Find how many lines of the records hold the string "tweet" and reply with only that total.

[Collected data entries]
'''

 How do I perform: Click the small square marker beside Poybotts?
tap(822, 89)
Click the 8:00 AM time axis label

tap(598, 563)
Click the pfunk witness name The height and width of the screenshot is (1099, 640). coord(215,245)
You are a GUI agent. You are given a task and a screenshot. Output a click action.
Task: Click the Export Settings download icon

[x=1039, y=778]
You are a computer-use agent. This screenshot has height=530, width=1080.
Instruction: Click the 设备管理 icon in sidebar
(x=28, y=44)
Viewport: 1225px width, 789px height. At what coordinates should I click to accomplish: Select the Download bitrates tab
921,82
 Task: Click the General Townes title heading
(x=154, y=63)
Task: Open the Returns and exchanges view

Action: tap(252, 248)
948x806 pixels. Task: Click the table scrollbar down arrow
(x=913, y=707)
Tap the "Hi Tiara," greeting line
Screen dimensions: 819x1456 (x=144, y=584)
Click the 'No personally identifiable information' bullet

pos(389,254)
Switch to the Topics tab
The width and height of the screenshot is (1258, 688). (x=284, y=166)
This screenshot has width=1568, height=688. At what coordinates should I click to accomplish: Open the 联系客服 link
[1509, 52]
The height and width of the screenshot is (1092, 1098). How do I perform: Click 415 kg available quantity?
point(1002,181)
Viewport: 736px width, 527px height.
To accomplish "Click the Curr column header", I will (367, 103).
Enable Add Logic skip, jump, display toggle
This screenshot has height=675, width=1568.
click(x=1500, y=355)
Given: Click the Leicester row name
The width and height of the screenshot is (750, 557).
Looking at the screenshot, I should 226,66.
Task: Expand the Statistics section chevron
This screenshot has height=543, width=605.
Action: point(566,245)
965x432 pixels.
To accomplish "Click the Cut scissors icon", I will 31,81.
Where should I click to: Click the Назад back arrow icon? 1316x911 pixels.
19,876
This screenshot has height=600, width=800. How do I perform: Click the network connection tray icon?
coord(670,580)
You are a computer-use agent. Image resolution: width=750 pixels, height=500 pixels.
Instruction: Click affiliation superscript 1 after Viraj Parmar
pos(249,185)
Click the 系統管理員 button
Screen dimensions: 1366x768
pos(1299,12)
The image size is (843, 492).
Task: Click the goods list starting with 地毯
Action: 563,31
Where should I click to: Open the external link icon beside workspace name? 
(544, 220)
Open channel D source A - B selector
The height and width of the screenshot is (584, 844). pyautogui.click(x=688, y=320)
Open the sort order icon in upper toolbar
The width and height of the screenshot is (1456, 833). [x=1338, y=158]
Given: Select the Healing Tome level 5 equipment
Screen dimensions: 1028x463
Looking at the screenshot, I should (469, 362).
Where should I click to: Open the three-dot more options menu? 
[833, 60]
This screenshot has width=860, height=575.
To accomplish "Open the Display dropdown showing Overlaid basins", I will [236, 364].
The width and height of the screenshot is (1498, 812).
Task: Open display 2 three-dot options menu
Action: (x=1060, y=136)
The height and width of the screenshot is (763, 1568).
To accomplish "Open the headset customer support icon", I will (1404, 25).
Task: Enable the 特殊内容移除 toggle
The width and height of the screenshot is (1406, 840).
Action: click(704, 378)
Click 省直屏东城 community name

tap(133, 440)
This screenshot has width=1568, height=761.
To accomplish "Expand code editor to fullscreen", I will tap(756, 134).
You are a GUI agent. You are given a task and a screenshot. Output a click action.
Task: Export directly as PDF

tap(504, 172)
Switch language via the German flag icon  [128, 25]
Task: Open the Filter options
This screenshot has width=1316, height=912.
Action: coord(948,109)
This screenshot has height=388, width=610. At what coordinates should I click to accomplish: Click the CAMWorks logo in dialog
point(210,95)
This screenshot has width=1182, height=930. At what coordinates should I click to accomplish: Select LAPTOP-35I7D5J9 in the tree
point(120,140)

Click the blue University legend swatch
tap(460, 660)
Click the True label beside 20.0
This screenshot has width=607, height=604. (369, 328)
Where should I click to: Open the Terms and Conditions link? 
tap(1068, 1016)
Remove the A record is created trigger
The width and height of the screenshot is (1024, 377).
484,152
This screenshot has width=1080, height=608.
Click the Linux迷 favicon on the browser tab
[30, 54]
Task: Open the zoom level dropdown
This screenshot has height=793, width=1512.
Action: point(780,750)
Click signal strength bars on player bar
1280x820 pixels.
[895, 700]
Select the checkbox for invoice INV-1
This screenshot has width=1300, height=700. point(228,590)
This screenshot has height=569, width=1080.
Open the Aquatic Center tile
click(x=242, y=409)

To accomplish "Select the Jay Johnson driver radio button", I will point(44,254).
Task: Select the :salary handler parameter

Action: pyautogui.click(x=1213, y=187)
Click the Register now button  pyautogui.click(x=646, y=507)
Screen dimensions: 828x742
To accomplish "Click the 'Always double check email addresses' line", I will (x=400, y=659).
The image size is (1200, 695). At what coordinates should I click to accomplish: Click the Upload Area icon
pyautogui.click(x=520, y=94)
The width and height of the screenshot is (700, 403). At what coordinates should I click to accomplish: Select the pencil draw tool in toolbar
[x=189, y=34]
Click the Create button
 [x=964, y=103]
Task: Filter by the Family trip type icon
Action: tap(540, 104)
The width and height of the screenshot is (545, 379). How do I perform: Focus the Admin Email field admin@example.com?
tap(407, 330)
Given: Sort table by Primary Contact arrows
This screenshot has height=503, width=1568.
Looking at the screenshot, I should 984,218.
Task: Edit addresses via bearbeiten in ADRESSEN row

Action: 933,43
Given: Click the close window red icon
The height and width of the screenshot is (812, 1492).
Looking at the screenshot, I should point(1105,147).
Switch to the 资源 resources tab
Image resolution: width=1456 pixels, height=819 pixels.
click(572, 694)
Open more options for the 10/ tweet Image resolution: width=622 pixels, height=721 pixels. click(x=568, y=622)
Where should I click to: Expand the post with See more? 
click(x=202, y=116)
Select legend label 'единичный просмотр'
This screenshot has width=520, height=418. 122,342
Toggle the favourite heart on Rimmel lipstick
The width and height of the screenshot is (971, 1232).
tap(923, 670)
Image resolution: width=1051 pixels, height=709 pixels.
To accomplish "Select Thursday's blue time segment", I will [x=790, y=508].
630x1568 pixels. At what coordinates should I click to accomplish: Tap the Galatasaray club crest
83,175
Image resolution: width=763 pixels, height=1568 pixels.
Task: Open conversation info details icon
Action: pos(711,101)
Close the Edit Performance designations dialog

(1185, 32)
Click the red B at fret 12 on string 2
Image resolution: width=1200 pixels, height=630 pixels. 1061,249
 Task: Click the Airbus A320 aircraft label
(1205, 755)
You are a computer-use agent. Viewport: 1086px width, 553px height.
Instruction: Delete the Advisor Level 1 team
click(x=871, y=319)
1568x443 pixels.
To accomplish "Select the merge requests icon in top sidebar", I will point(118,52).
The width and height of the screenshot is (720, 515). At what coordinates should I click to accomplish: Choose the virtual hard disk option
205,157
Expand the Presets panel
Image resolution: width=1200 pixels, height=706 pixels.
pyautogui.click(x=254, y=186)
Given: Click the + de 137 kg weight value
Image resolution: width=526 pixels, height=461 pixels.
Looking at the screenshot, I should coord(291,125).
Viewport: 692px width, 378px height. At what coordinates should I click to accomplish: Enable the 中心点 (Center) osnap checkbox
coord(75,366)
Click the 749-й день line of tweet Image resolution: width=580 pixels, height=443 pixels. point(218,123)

'''

## Response to the task
2